Hippolytus of Rome wrote in 255 that “on account of their prominent ancestry and great property, the so-called faithful [certain Christian women who had affairs with male servants] want no children from slaves or lowborn commoners, [so] they use drugs of sterility or bind themselves tightly in order to expel a fetus which has already been engendered” (Refutation of All Heresies 9:12).

Around 307 Lactantius explained that some “complain of the scantiness of their means, and allege that they have not enough for bringing up more children, as though, in truth, their means were in [their] power . . . or God did not daily make the rich poor and the poor rich.
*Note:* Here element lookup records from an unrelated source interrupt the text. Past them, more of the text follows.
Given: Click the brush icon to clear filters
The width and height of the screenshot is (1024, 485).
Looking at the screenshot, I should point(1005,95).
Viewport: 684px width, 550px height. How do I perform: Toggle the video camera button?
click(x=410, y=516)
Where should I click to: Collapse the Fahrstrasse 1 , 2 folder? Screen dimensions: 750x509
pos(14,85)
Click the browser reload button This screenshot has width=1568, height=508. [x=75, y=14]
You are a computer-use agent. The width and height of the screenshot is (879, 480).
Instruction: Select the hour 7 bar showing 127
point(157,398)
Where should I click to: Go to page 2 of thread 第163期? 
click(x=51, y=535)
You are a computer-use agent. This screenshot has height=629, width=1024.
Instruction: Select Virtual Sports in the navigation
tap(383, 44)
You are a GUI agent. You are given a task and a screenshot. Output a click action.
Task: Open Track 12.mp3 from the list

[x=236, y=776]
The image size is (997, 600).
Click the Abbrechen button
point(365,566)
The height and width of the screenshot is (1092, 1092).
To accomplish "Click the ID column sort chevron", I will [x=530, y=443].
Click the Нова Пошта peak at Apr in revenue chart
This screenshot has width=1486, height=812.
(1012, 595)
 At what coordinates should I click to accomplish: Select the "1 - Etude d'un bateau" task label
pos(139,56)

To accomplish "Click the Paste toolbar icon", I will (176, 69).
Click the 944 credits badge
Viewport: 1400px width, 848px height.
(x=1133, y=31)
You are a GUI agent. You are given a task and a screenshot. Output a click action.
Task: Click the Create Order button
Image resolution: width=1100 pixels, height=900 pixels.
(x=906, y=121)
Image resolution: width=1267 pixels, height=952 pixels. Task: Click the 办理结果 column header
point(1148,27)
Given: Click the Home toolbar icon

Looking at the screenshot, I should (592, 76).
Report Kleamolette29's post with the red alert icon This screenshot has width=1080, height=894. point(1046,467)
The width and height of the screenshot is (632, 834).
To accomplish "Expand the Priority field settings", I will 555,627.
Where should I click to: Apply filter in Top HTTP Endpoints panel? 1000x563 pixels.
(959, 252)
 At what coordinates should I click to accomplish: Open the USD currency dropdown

Wherefore, if any one on any account of poverty shall be unable to bring up children, it is better to abstain from relations with his wife” (Divine Institutes 6:20).

Augustine wrote in 419, “I am supposing, then, although you are not lying [with your wife] for the sake of procreating offspring, you are not for the sake of lust obstructing their procreation by an evil prayer or an evil deed. Those who do this, although they are called husband and wife, are not; nor do they retain any reality of marriage, but with a respectable name cover a shame. Sometimes this lustful cruelty, or cruel lust, comes to this, that they even procure poisons of sterility [oral contraceptives]” (Marriage and Concupiscence 1:15:17).